Am 20.06.2012 19:35, schrieb Sage Weil:
> On Wed, 20 Jun 2012, Stefan Priebe wrote:
>> Nobody an idea? Should i open up bugs in tracker?
>
> Let's open up bugs.  If they are reproducible, debug osd = 20 logs would
> be awesome!
>
> Also, the crash you mentioned in your earlier email we did see:
>
> 	http://tracker.newdream.net/issues/2599
>
> If you have logs from that crash, those would also be helpful.
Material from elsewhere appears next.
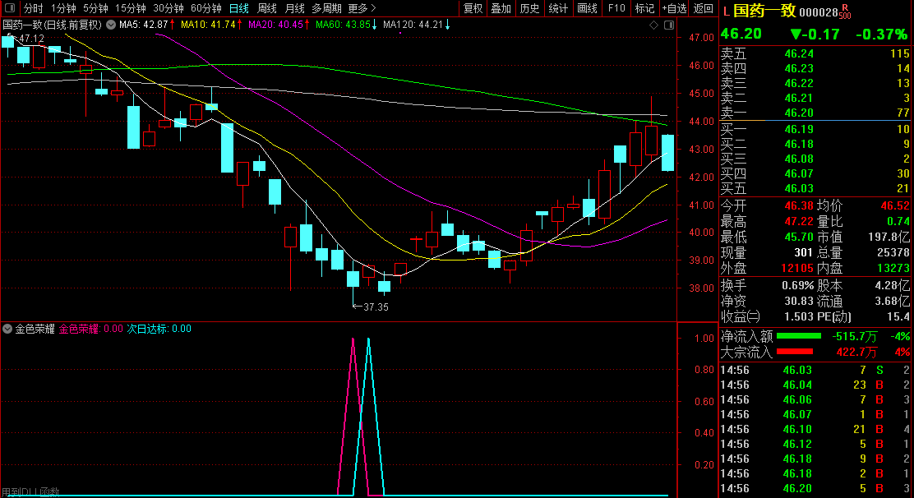Open the F10 company info

[x=616, y=8]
i can't reproduce but it happens pretty often. So i can switch to debug 
osd = 20 in general. What else do you need?

Stefan

^ permalink raw reply	[flat|nested] 9+ messages in thread

* Re: still crashing osds with next branch
  2012-06-20 18:10       ` Stefan Priebe
@ 2012-06-20 18:11         ` Sage Weil
  2012-06-20 20:21           ` Stefan Priebe
  0 siblings, 1 reply; 9+ messages in thread
From: Sage Weil @ 2012-06-20 18:11 UTC (permalink / raw)
  To: Stefan Priebe; +Cc: ceph-devel@vger.kernel.org

On Wed, 20 Jun 2012, Stefan Priebe wrote:
> Am 20.06.2012 19:35, schrieb Sage Weil:
> > On Wed, 20 Jun 2012, Stefan Priebe wrote:
> > > Nobody an idea? Should i open up bugs in tracker?
> > 
> > Let's open up bugs.  If they are reproducible, debug osd = 20 logs would
> > be awesome!
> > 
> > Also, the crash you mentioned in your earlier email we did see:
> > 
> > 	http://tracker.newdream.net/issues/2599
> > 
> > If you have logs from that crash, those would also be helpful.
> 
> i can't reproduce but it happens pretty often. So i can switch to debug osd =
> 20 in general. What else do you need?

That will probably be enough, but if you get a core file, don't throw it 
away :)

thanks!
sage


^ permalink raw reply	[flat|nested] 9+ messages in thread

* Re: still crashing osds with next branch
  2012-06-20 18:11         ` Sage Weil
@ 2012-06-20 20:21           ` Stefan Priebe
  0 siblings, 0 replies; 9+ messages in thread
From: Stefan Priebe @ 2012-06-20 20:21 UTC (permalink / raw)
  To: Sage Weil; +Cc: ceph-devel@vger.kernel.org

Am 20.06.2012 20:11, schrieb Sage Weil:
> On Wed, 20 Jun 2012, Stefan Priebe wrote:
>> Am 20.06.2012 19:35, schrieb Sage Weil:
>>> On Wed, 20 Jun 2012, Stefan Priebe wrote:
>>>> Nobody an idea? Should i open up bugs in tracker?
>>>
>>> Let's open up bugs.  If they are reproducible, debug osd = 20 logs would
>>> be awesome!
>>>
>>> Also, the crash you mentioned in your earlier email we did see:
>>>
>>> 	http://tracker.newdream.net/issues/2599
>>>
>>> If you have logs from that crash, those would also be helpful.
>>
>> i can't reproduce but it happens pretty often. So i can switch to debug osd =
>> 20 in general. What else do you need?
>
> That will probably be enough, but if you get a core file, don't throw it
> away :)

Hi first log is 2.6GB and core dump 643MB? Where to put this?

Stefan

^ permalink raw reply	[flat|nested] 9+ messages in thread

* Re: still crashing osds with next branch
  2012-06-20 17:19   ` Stefan Priebe
  2012-06-20 17:35     ` Sage Weil
@ 2012-06-20 22:56     ` Sage Weil
  2012-06-21  5:54       ` Stefan Priebe - Profihost AG
  1 sibling, 1 reply; 9+ messages in thread
From: Sage Weil @ 2012-06-20 22:56 UTC (permalink / raw)
  To: Stefan Priebe; +Cc: ceph-devel@vger.kernel.org

Just a quick update: there were some problems with doing a rolling 
upgrade that may be responsible for these.  We're testing the fix now.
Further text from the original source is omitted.